In 1908, Harnam Singh Hari resigned from military service and began to plan for his future abroad. Two years later, at the age of 27, he bid goodbye to his family and left for Canada via Hong Kong. It was a bold step, as immigration into Canada from British India was severely restricted.
There was no knowing whether he would be allowed to disembark from the steamship that was to take him to Canada. Once in, there was also no telling when he would be able to return to his family, if at all. After six weeks he was finally on a steamship headed for San Francisco and had heard that his fate lay in the hands of William Hopkinson, an Anglo-Indian born of a Sikh mother and an English father.

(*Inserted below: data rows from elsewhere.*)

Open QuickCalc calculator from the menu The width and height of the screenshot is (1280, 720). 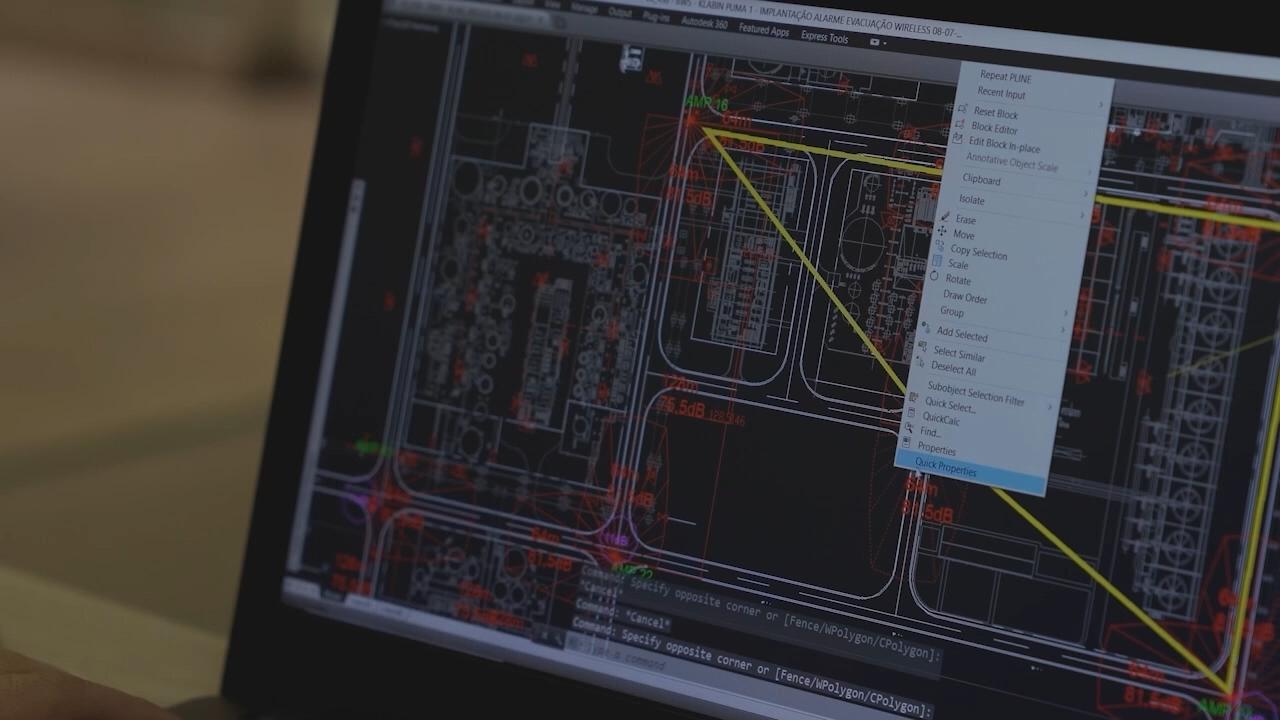point(940,419)
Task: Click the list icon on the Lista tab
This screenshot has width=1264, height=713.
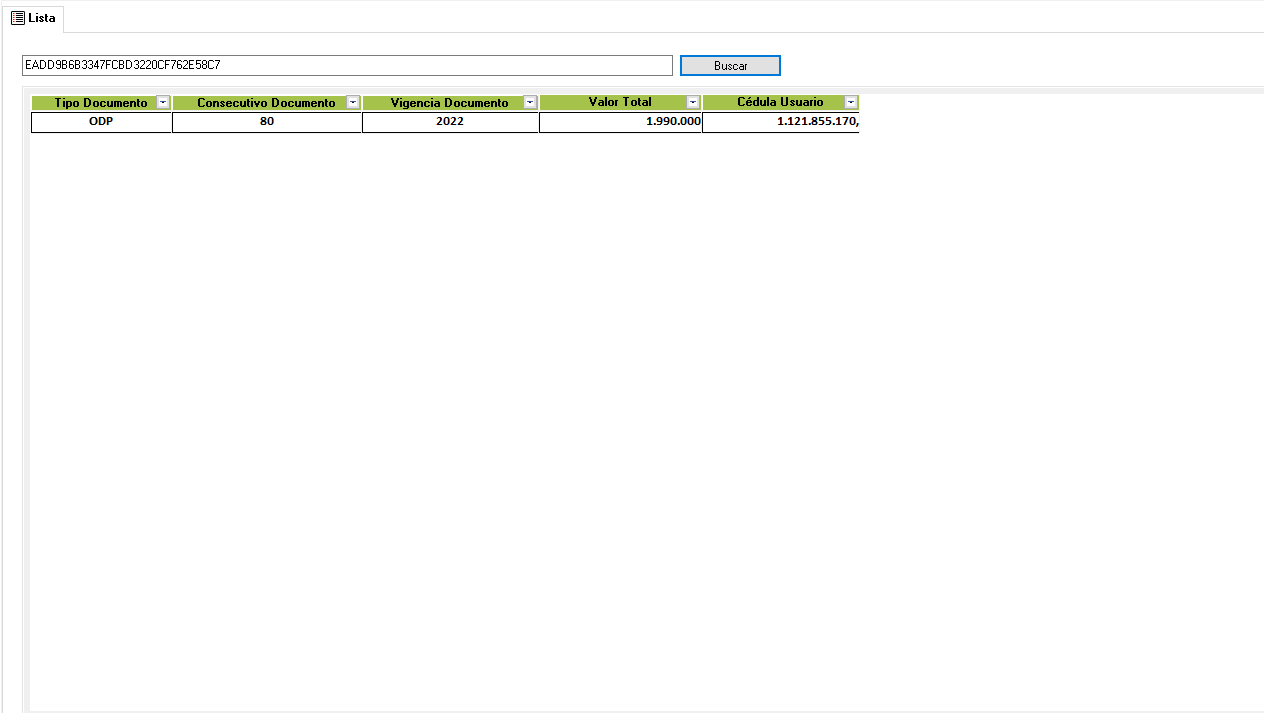Action: click(x=18, y=18)

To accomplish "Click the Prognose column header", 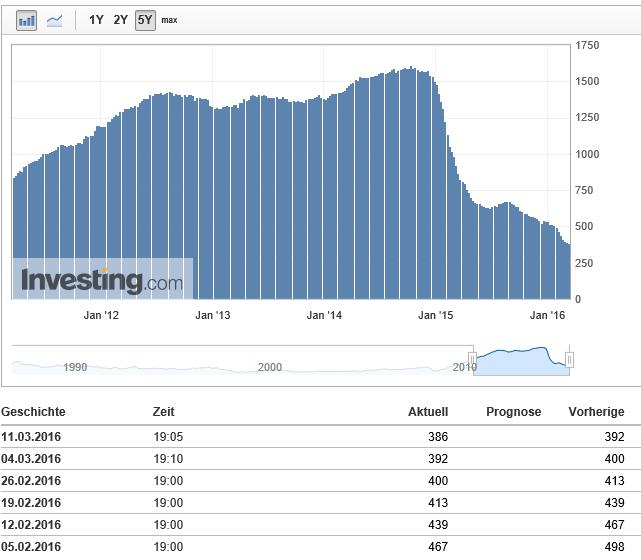I will pos(513,412).
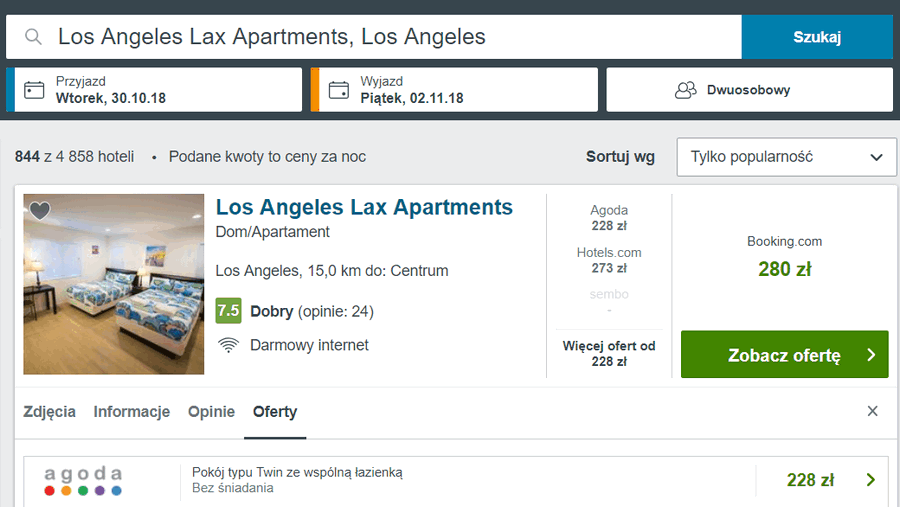
Task: Click the Zobacz ofertę button
Action: [x=784, y=354]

Raised in India, Hopkinson had moved to Vancouver in 1908 and had been hired by both the Canadian and US Governments as Immigration Inspector and Interpreter. On arrival at San Francisco, Hopkinson came on board the ship and chose only four passengers as prospective immigrants. Singh was not among them.
Unwilling to go back without a fight, he decided to present his case to Hopkinson. He argued that he deserved special consideration for his military service, pulling out his army discharge papers to make his point. His impassioned plea had the desired effect, and he was accepted by Hopkinson as his fifth immigrant.
Once ashore in San Francisco, the five Sikhs who had been allowed in decided to split up. For Singh there was only one way and it led north to Vancouver. Although he had a professional qualification, he still had to take a low-paid menial job due to the employment restrictions placed upon Indian immigrants, and it is not surprising therefore that it was at a sawmill that Harnam Singh secured his first job where he worked for a year and a half before hearing that large tracts of farming land were available in neighbouring Alberta.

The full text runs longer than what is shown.